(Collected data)
[Start of section]

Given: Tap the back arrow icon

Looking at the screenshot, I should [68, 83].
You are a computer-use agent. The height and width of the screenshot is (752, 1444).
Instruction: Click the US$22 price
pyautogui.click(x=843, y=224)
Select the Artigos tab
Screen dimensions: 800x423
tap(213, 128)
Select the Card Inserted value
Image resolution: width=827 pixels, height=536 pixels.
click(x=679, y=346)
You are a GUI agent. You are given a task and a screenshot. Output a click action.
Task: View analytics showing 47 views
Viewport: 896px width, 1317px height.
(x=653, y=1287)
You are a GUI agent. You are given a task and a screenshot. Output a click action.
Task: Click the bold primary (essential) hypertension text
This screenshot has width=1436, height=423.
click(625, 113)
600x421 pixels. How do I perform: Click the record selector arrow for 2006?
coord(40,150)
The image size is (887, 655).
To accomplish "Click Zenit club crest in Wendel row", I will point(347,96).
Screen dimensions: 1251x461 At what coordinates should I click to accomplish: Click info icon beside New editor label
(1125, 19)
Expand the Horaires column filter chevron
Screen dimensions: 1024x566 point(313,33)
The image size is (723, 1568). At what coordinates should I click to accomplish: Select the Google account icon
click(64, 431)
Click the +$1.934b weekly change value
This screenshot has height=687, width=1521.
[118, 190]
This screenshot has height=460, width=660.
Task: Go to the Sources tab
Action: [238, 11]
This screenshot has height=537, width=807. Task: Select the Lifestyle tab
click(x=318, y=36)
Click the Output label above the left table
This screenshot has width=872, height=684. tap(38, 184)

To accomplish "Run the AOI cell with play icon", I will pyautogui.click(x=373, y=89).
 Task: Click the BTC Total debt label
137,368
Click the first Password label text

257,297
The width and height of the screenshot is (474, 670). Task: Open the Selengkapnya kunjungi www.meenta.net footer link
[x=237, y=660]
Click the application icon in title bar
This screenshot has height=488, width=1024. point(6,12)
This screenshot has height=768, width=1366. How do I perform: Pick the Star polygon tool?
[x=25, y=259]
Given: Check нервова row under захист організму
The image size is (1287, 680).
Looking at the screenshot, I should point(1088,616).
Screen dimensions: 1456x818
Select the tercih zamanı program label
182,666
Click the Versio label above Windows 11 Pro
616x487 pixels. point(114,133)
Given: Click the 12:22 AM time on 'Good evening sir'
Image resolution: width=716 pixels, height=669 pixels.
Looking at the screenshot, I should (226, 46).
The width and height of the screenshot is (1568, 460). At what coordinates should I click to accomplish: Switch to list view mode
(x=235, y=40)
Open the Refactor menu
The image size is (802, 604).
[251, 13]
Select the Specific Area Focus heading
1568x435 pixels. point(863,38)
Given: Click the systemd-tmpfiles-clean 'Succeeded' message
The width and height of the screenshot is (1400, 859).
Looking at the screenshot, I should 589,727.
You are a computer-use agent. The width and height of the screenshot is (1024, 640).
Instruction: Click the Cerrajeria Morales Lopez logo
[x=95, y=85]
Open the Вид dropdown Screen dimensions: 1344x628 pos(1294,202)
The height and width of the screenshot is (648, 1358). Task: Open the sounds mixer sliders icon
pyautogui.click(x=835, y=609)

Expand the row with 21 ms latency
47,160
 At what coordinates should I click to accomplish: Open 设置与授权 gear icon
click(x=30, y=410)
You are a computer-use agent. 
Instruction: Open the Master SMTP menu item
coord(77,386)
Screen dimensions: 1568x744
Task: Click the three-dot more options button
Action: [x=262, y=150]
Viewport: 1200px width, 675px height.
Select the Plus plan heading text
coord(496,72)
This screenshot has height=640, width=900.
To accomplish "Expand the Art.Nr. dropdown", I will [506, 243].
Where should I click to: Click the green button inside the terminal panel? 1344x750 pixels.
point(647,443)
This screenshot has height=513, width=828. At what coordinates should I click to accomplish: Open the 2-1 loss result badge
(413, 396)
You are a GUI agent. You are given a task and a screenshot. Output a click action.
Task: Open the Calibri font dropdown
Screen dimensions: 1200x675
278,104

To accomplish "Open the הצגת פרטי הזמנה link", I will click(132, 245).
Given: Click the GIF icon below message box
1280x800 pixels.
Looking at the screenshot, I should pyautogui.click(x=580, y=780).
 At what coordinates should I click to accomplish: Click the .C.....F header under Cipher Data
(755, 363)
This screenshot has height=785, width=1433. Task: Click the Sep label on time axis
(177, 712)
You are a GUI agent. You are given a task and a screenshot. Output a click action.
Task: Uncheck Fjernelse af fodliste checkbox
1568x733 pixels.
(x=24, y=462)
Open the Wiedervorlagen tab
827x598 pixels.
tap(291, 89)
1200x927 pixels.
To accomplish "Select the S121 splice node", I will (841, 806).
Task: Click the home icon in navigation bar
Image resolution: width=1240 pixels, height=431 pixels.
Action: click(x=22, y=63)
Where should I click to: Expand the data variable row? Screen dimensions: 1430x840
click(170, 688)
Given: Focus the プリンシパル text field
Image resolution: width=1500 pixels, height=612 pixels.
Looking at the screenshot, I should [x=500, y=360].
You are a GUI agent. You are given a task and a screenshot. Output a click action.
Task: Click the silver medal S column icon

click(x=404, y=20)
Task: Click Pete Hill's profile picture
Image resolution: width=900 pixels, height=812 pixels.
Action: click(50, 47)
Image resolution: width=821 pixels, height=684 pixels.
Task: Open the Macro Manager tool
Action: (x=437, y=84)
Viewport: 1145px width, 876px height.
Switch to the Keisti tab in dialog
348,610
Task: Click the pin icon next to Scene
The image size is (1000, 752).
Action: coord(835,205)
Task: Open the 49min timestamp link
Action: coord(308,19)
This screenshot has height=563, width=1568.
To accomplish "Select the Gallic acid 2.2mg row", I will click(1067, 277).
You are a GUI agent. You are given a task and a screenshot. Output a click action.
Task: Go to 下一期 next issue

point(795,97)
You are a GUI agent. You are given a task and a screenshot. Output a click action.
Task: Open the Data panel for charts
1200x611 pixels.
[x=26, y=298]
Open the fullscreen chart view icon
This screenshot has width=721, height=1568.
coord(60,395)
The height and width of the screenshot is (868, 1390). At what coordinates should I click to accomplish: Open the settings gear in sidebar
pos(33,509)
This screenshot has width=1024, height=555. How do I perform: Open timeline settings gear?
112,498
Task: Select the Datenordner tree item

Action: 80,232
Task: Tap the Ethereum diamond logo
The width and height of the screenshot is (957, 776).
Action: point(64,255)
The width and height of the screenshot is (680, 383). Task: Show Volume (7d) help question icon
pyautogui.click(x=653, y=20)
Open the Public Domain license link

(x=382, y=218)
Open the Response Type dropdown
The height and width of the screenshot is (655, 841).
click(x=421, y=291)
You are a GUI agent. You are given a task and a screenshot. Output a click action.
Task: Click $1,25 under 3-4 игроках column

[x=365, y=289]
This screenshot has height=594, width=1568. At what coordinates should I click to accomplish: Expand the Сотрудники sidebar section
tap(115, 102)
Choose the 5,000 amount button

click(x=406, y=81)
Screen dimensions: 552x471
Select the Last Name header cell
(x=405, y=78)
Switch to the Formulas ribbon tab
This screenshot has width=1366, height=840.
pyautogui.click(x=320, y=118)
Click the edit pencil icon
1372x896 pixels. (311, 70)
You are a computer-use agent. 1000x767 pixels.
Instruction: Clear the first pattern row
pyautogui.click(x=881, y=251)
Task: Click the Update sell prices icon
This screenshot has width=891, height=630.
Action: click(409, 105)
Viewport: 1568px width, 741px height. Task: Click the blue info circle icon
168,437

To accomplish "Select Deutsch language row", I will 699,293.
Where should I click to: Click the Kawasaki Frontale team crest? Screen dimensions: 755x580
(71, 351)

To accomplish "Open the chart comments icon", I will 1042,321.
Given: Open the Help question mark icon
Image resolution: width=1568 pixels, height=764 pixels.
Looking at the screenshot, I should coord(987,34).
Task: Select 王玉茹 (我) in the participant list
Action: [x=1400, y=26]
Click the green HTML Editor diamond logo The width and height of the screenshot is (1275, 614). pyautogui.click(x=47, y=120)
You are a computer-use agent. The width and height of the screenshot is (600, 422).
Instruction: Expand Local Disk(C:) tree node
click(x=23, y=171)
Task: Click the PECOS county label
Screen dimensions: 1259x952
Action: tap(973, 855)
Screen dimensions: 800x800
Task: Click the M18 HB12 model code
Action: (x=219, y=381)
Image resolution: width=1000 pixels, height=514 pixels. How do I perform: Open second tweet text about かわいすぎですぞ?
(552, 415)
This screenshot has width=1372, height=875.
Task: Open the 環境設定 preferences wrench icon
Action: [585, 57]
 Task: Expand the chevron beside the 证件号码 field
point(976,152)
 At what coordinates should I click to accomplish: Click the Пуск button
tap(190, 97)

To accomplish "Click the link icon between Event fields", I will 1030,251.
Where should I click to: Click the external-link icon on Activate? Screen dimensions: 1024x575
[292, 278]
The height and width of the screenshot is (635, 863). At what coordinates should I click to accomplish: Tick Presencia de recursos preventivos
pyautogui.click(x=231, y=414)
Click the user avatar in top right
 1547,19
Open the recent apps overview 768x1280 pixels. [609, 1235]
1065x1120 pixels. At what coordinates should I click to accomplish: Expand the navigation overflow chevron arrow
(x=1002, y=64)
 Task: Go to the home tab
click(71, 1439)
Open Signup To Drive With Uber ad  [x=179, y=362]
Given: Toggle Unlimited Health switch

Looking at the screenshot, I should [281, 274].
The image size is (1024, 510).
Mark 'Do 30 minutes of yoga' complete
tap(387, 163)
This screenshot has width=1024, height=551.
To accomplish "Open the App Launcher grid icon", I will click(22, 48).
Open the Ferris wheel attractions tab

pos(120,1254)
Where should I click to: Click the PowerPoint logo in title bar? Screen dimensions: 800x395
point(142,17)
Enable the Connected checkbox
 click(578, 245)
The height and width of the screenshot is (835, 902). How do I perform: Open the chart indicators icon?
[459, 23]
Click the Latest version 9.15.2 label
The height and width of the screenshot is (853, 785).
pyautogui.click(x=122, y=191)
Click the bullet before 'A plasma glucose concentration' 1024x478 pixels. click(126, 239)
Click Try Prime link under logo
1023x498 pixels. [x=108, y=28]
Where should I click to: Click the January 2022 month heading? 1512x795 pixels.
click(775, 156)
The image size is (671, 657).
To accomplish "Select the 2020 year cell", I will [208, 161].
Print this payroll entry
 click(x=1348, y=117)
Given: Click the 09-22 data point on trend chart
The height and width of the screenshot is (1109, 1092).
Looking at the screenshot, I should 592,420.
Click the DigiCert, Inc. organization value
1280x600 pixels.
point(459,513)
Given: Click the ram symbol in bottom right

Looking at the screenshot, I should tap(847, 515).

[End of section]

(Problem description) Please give back only the lines between the first line of the entries and the line with "Task: View analytics showing 47 views", both ends included, word for word.

(Response box)
Given: Tap the back arrow icon

Looking at the screenshot, I should [68, 83].
You are a computer-use agent. The height and width of the screenshot is (752, 1444).
Instruction: Click the US$22 price
pyautogui.click(x=843, y=224)
Select the Artigos tab
Screen dimensions: 800x423
tap(213, 128)
Select the Card Inserted value
Image resolution: width=827 pixels, height=536 pixels.
click(x=679, y=346)
You are a GUI agent. You are given a task and a screenshot. Output a click action.
Task: View analytics showing 47 views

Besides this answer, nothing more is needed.